¿Hacia dónde nos llevan las protestas ocurridas en Lima el último 5 de abril? ¿Acaso pueden estar diciéndonos/advirtiéndonos de que “todos” los manifestantes están en el mismo barco? ¿Pueden expresar algo más que el descontento hacia alguien o algo? Esta reflexión, cuyo crédito comparto con el semiotista Eduardo Yalán Dongo, más que intentar comprender los antecedentes o las consecuencias de las movilizaciones, busca ofrecer una interpretación de cómo protestas tan disímiles como las que ocurrieron dos días atrás van cobrando formas definidas.
Un patrón se torna recurrente en la enunciación de las demandas. La aparición de un sujeto que protesta en representación de alguien, pero que en dicho proceso traduce un problema social en un malestar individual. De allí que sean recurrentes dos formas discursivas de demandar: desde el yo y desde el nos(otros).
Las protestas enunciadas desde el yo buscan privatizar el reclamo, expresarlo como una afección individual y mostrar las movilizaciones como acciones desconectadas del cuerpo social e iracundas porque un espacio fue invadido por un Mal acechante, por lo que buscan desconectarse de ese Mal para salvaguardar un “bien”. En breve, se trata de una protesta que se desconecta del cuerpo social a través de la articulación del posesivo “mi”. De allí que sean recurrentes los emblemas “mi calle”, “mi país”, “mi vida”. Este tipo de formas discursivas son enunciadas como urgentes, impostergables e incuestionables. Son demandas que se asemejan a las del cliente que “siempre tiene la razón” y cuya amenaza descansa en la posibilidad del escándalo, de hacer pasar vergüenza al exponer o al cancelar. Por ello, una de sus varias formas de expresión es la del cacerolazo. Este signo resulta interesante ya que, más que remitir al hambre, es un sonido que invoca a “hacer escándalo” para que el contendiente se doblegue ante la demanda. No es gratuito, entonces, que incluso se hayan creado aplicaciones móviles que replican el sonido del cacerolazo y que dejan atrás el símbolo de la olla vacía.
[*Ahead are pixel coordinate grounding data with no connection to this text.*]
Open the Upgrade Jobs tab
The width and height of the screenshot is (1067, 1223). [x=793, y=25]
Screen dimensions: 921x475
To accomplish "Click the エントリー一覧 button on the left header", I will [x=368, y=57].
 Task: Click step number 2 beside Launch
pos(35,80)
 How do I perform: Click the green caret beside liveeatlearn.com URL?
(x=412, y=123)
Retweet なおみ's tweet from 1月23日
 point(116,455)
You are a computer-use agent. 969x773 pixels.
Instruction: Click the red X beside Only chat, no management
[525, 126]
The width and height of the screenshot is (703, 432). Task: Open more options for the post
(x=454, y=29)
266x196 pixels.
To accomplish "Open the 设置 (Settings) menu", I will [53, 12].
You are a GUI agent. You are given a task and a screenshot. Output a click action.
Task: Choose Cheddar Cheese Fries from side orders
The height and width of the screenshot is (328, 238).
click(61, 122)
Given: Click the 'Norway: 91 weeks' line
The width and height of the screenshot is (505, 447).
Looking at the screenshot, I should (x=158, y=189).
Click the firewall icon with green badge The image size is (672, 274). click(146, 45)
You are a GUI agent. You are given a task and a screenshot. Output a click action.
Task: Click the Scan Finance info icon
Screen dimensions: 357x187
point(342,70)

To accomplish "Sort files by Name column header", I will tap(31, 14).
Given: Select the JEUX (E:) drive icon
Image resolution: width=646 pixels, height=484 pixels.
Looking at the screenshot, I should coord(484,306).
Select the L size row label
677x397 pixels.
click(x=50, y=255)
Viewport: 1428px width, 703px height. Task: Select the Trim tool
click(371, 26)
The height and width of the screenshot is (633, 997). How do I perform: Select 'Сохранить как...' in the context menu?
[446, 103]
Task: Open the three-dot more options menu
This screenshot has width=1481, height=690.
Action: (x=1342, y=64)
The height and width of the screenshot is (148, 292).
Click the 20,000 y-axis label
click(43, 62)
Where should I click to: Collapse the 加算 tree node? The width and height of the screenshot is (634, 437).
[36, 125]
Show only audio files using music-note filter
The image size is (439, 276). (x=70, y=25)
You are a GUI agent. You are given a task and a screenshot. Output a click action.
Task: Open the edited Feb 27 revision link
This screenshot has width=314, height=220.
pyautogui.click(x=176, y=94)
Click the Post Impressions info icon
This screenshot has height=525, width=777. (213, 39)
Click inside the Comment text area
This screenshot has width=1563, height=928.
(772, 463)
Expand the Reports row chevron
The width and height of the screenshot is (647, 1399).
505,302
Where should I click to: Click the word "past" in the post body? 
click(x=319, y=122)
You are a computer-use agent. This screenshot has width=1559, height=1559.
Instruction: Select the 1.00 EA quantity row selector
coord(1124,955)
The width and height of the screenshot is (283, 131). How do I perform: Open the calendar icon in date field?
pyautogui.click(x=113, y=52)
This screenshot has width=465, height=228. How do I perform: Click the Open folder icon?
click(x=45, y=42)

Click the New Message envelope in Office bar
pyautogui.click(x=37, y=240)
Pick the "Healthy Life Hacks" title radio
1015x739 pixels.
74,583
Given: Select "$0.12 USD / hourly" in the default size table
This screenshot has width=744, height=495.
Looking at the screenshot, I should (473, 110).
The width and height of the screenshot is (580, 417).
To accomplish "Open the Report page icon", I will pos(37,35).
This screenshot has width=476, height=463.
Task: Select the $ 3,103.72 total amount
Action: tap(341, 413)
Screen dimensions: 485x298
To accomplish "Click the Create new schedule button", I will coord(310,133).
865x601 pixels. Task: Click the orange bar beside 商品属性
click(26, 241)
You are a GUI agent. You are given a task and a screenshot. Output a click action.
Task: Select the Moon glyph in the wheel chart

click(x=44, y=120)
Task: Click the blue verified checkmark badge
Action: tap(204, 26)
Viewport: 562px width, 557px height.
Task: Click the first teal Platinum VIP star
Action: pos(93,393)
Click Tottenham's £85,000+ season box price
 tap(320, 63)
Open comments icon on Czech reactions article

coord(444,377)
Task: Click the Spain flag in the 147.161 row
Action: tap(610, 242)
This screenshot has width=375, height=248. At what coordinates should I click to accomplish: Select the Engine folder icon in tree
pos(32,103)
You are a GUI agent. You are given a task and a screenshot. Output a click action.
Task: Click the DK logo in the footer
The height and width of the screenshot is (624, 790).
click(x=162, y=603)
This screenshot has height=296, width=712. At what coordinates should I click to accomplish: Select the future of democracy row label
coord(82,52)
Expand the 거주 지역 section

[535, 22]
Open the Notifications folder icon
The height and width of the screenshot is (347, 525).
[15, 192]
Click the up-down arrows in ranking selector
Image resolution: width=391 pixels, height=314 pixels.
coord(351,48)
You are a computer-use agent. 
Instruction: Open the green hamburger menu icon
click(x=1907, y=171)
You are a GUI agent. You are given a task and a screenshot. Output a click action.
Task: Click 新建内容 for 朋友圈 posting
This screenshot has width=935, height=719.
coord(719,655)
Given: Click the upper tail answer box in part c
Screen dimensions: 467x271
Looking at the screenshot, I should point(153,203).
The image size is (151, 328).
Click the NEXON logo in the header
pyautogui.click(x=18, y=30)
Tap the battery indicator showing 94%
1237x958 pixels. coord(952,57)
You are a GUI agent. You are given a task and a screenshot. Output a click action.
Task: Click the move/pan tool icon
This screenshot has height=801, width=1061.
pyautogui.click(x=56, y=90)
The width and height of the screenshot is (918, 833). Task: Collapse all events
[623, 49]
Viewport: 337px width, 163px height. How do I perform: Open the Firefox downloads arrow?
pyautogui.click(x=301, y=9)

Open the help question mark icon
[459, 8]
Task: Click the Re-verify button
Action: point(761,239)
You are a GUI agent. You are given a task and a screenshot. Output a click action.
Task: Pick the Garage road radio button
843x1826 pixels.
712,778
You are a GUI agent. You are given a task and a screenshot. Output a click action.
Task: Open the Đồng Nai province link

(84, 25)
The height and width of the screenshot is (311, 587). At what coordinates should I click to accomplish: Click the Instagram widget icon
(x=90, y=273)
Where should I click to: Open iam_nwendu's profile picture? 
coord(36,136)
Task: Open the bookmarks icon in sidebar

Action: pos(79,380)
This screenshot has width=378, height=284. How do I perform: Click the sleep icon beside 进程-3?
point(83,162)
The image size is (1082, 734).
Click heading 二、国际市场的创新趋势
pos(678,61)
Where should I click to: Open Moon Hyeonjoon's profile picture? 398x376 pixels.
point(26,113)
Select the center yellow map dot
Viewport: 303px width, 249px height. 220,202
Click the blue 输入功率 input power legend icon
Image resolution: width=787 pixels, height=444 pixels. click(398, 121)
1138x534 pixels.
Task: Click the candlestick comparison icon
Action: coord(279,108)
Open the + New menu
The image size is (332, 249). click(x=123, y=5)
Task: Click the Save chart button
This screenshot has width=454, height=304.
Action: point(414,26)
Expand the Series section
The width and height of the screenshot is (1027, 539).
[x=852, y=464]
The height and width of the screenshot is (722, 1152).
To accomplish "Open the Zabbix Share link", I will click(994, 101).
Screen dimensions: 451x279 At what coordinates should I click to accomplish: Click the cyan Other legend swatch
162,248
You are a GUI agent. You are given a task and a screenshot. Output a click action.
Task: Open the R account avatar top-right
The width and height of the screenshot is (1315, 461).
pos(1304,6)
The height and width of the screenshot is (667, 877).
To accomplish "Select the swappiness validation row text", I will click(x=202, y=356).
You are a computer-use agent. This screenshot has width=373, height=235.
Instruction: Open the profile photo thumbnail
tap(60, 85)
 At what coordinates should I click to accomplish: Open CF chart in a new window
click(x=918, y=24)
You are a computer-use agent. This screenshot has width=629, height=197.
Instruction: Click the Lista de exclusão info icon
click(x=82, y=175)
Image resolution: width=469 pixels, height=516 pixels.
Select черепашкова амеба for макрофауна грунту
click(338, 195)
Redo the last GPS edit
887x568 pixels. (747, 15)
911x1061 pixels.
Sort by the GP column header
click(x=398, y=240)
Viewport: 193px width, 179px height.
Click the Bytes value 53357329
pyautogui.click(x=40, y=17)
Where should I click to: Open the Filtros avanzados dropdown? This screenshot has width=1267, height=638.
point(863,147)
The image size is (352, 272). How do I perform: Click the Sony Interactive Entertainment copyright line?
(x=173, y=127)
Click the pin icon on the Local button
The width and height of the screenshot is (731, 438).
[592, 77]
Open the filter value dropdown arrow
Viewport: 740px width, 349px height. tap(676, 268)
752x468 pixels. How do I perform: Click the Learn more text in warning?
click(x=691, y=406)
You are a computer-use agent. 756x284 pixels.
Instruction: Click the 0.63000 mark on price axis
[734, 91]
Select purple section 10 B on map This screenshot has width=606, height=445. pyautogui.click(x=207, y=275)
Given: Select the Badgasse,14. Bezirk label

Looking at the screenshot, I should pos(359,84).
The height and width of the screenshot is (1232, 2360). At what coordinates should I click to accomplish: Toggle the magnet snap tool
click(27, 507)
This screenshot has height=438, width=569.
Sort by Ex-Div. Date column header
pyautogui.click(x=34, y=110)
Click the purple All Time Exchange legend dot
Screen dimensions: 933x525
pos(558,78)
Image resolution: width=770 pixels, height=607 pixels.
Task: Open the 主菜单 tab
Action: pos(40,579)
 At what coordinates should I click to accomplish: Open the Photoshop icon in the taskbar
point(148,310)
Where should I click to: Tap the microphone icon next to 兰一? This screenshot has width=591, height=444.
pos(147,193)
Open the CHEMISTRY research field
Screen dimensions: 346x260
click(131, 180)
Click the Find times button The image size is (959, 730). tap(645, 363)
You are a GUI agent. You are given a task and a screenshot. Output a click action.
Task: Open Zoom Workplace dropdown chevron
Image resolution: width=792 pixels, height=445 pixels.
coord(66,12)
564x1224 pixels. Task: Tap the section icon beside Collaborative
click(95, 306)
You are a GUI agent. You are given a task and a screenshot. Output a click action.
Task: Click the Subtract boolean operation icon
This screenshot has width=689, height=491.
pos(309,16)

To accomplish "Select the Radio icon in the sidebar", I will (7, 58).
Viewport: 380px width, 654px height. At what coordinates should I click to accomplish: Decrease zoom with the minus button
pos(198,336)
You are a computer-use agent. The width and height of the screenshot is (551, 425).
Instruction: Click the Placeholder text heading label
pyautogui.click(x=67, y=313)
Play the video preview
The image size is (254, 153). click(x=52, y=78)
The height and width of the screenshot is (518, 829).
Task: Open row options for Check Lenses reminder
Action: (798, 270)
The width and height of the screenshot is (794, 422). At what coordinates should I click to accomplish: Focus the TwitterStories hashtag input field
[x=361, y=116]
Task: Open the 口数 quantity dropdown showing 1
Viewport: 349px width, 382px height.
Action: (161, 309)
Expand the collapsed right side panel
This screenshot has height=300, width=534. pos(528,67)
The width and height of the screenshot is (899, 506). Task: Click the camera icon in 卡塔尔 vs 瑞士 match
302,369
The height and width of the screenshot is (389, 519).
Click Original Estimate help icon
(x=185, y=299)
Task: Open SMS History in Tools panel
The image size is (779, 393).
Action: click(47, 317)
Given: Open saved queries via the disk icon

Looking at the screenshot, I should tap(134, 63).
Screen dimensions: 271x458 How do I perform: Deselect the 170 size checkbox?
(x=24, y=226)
Conjuntamente, están las protestas enunciadas desde el nos(otros) que, como destaca su escritura, es una superposición del nosotros sobre los otros. Estas formas de protesta niegan los valores universales de cara a una conformación selectiva. Es un reclamo que procura la interconexión de los “pocos”, los determinados, los cercanos, los seleccionados para representar a todos. Una forma de protesta verbalizada con las loas a los valses, a los símbolos de cofradías, que generan interconexiones entre los “suyos”, que crean microcomunidades. Resulta lógico, en consecuencia, que el signo de preferencia empleado en las manifestaciones sea la camiseta de la selección de fútbol. Aunque resulte tentador pensar en su significado deportivo, debemos repensar aquí la acepción del término selección. Es decir, se emplea la camiseta para hacer un reclamo selecto, seleccionado y segregado del cuerpo social; es la demanda de unos sobre las del resto, pero que, sin embargo, son enunciadas como universales.
En síntesis, tenemos protestas que se asemejan más a un conjunto de embarcaciones antes que a un solo barco.
Lejos de querer deslegitimar ambas formas de protesta, cabe reformular la pregunta inicial. ¿Pueden las protestas escapar al yo o al nos(otros)? Sí. A partir de una demanda universal, que no evacúe lo político de lo social, que busque la superación de las estructuras existentes, que reconecte demandas (y no que las desconecte o interconecte solamente entre algunas) para forjar un país preocupado por lo común, sin borrar antagonismos. Para hacer resonar las antiguas palabras para activar nuevos deseos, una búsqueda del “una vez más” en lugar del “nunca más”, para rehacer, ofrecer nuevos pactos, incluso entre antagónicos, no por caridad o altruismo, sino porque están asociados en una síntesis disyuntiva de la acción/lucha. Solo allí podremos decir que las protestas conducirán a una demanda de cambio, no de reformas. Solo allí los peruanos estarán dentro del mismo barco.